__AVAILABLE DATA__

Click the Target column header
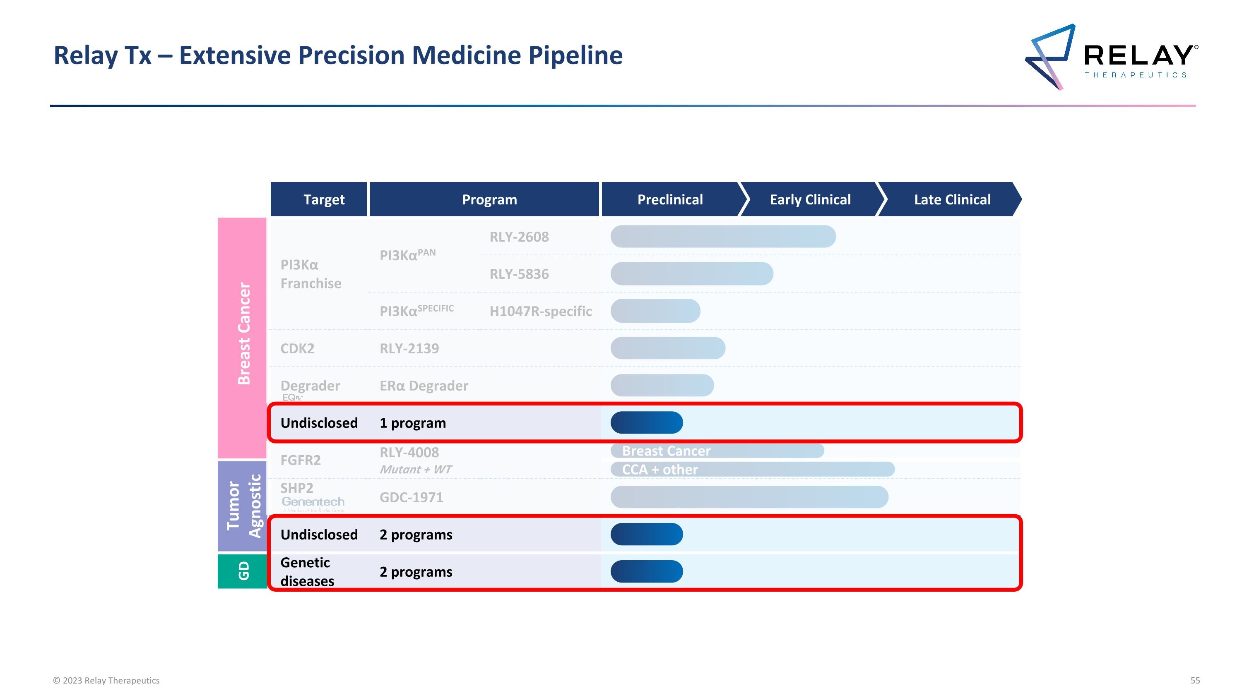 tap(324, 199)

...

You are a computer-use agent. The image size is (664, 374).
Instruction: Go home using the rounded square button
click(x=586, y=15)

__TO DO__
Reproduce, without any alteration, every line from the one containing "You are a computer-use" down to the one containing "click(x=586, y=15)", with both of those lines included.

__FINISHED EXERCISE__
You are a computer-use agent. The image size is (664, 374).
Instruction: Go home using the rounded square button
click(x=586, y=15)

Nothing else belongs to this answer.